3. LITERATURE REVIEW

   1. Zhou et al. (2023): Tekla-driven Quantity Assessment in PEB Projects. The authors describe that automated quantity extraction from Tekla models provides more reliable Bills of Quantities (BOQs) compared to conventional spreadsheet-based estimation methods. Their findings indicated that Tekla-generated models include secondary structural members and connection components that are often omitted during manual quantity calculations.

   2. Kemble and Kulkarni (2022): Integration of Structural Analysis and 3D Steel Detailing. Kemble and Kulkarni examined the effect of linking structural analysis software with 3D steel detailing platforms. Their research showed that synchronized data transfer between analytical and detailing models reduces inconsistencies in member sizing and connection detailing while improving fabrication coordination.

   3. Kothari et al. (2022): Digital Modelling Tools in PEB Projects. Their study highlighted how digital modelling tools improve project coordination and material tracking in PEB construction. Their study indicated that automated BOQ generation and real-time model updates support improved material tracking, procurement planning, and project transparency.

   4. Liang et al. (2021): Tekla-Based Modelling of PEB Structures. The study discussed the application of Tekla Structures for modelling tapered members, base plates, bracing systems, and steel connections in industrial buildings. The authors concluded that BIM-based models improve fabrication drawing preparation and support more realistic quantity estimation.
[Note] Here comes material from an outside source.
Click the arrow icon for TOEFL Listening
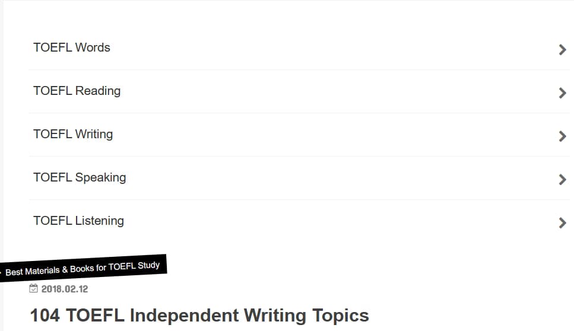This screenshot has width=574, height=331. (562, 223)
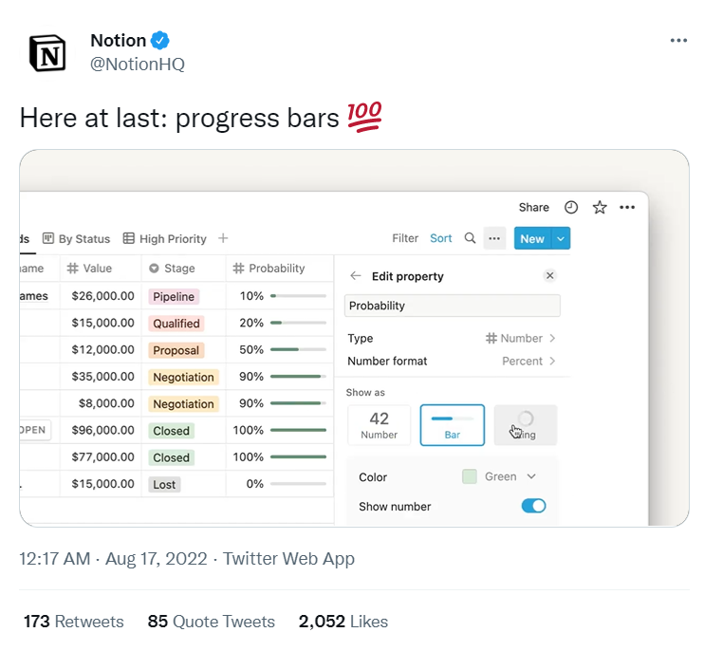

   5. Nagaraj and Iyer (2021): BIM Integration in Steel Building Projects. Nagaraj and Iyer investigated the integration of structural analysis software with BIM platforms in steel construction projects. Their findings

      demonstrated that coordinated modelling reduces duplication of work, improves communication between engineers and fabricators, and supports faster preparation of shop drawings.

   6. Sharma and Rao (2020): Comparative Study of PEB and Conventional Steel Frames. Sharma and Rao carried out a comparative study between Pre-Engineered Buildings and conventional steel buildings using IS 800:2007 provisions. The results showed that PEB systems provide improved material efficiency for medium-span industrial structures through the use of optimized built-up sections.

   7. Mahajan and Patil (2019): Evaluation of Steel Quantity Estimation Methods. This study compared manual quantity estimation methods with model-based extraction procedures. The authors described that conventional methods may underestimate steel quantities because of omission of connection plates, stiffeners, and secondary framing components, whereas BIM-based extraction provides more comprehensive material estimation.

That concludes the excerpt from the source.